La ricerca di vulnerabilità zero-day

“I casi eclatanti sono stati Solar Winds, NSO, Log4j eccetera”, continua Iezzi, “ma sempre di più il focus sta diventando quello della ricerca ossessiva da parte degli aggressori di zero-day”.

“Lo scorso anno ne abbiamo osservato una crescita del 100%, trend proprio degli zero-day, tendenza che continuerà con altissima probabilità anche nel 2022”.

I consigli per proteggersi

Innanzitutto, per sapere se il proprio blog o sito è compromesso, è necessario analizzare il file wp-includes/vars.php. Nel caso in cui “wp_is_mobile_fix” presentasse codici offuscati, vorrebbe dire che i criminal hacker sono riusciti ad inoculare il codice malware per aprire la backdoor. In questo caso bisogna subito eliminarla.

Ma non basta, è necessario anche adottare un nuovo approccio alla cyber security.

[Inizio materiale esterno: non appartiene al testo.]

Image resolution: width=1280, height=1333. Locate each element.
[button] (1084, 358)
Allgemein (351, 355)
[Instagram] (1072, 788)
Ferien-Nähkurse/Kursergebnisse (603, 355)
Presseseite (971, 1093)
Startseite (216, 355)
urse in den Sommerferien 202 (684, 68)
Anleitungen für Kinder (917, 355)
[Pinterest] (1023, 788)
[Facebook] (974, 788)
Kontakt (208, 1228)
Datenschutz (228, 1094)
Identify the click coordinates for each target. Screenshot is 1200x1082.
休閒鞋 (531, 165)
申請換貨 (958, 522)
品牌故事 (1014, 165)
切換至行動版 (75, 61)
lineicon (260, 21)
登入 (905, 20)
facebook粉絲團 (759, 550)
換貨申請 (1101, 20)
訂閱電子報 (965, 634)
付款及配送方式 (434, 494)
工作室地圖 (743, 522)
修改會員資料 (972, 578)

“Ecco che, ancora una volta, la cyber security deve adattare il suo approccio“, conclude Iezzi: “Di fronte a queste nuove minacce e rischi l’approccio al “patching tradizionale” non è più efficace in termini di tempistiche. In uno scenario dove il fattore tempo è cruciale, i sistemi di threat intelligence, soluzioni di virtual patching flessibili e la capacità di event correlation degli analisti del SoC diventano essenziali. Insomma, ancora una volta i criminal hacker stanno variando approccio, la partita si sta giocando sempre di più sulla proattività. Come sempre non possiamo abbassare la guardia”.